The "stimuli" included in the 13 bln euros funds package programme announced by the Romanian Government have so far been "more imaginary than real", because very few projects were launched, Peter Sanfey writes in the "South-eastern Europe: lessons from the global economic crisis" EBRD study.

The programme's effect on the country's economic growth has been negligible, the EBRD analyst writes. Several governments in the region have announced various fiscal programmes that seemed to support the growth, but in reality, these had little impact on the economy. EBRD exemplifies showing the Executive in Bucharest and its plan to stimulate economic activity.

"Take the example of Romania, where the government announced in February 2009 a €13 billion stimulus package to help counteract the worst effects of the crisis. The idea was to earmark most of it (more than €10 billion) for infrastructure projects. So far, the 'stimulus' has been more imaginary than real; few projects have got off the ground and the effect on economic growth has been negligible", the EBRD document shows.

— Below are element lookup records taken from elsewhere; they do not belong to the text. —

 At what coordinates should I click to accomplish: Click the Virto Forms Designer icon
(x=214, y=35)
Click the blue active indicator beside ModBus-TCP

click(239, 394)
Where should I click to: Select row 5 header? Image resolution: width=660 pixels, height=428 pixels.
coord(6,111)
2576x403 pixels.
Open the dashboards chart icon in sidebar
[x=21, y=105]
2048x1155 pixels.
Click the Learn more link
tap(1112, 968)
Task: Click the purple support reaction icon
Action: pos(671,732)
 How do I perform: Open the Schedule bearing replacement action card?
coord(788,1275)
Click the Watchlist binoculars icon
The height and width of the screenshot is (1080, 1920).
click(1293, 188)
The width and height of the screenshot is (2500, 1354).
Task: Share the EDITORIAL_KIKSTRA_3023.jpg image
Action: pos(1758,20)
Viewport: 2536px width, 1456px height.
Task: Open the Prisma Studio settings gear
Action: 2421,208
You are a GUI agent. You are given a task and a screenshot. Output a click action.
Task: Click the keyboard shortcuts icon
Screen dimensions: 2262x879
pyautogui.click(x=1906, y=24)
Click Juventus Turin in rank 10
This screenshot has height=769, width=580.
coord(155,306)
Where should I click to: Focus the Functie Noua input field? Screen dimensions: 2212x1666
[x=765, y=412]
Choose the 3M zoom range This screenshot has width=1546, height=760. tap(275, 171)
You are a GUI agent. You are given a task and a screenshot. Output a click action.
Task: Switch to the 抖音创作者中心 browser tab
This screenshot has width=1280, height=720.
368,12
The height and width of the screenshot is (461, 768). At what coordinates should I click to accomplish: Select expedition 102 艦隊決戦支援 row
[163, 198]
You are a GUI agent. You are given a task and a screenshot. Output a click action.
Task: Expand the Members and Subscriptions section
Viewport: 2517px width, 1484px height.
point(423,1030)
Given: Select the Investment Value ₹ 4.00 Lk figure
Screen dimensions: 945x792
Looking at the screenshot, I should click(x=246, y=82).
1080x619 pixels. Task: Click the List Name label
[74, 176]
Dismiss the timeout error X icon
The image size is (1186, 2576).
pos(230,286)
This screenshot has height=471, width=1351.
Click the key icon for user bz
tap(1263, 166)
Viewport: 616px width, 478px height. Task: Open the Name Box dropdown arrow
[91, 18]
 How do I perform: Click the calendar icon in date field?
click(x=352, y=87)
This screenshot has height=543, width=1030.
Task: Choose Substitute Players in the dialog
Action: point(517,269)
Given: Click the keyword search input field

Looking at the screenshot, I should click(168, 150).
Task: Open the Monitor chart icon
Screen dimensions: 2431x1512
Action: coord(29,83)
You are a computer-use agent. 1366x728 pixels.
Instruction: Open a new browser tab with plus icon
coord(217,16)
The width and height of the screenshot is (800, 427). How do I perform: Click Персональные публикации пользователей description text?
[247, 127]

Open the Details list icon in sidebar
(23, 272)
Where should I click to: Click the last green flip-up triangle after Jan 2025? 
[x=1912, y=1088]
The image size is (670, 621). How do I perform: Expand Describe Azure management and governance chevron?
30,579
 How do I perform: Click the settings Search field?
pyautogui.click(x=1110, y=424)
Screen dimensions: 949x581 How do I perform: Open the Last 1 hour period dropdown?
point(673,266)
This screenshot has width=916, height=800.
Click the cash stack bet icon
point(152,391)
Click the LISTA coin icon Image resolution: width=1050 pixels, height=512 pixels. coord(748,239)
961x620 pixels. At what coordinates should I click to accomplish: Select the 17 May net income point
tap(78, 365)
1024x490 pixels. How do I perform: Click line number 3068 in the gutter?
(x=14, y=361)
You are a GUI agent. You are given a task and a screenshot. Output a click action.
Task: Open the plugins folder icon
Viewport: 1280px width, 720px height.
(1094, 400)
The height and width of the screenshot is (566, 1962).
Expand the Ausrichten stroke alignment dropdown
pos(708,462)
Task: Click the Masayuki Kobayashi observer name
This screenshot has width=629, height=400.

"Other countries have tried tax breaks to stimulate businesses. Serbia launched a package in February 2009 which included investment loans at subsidised rates to businesses, as well as consumer loans for the purchase of Serbian goods. In a similar vein, the FYR Macedonian and Montenegrin governments have tried to reduce the tax burden by selective cuts for businesses and households, while in Bosnia and Herzegovina, a targeted programme for the less well-off involved the exemption of certain essential goods from VAT. All of these measures have brought some relief here and there, but they cannot be said to constitute a coherent anti-crisis approach", the study underlines.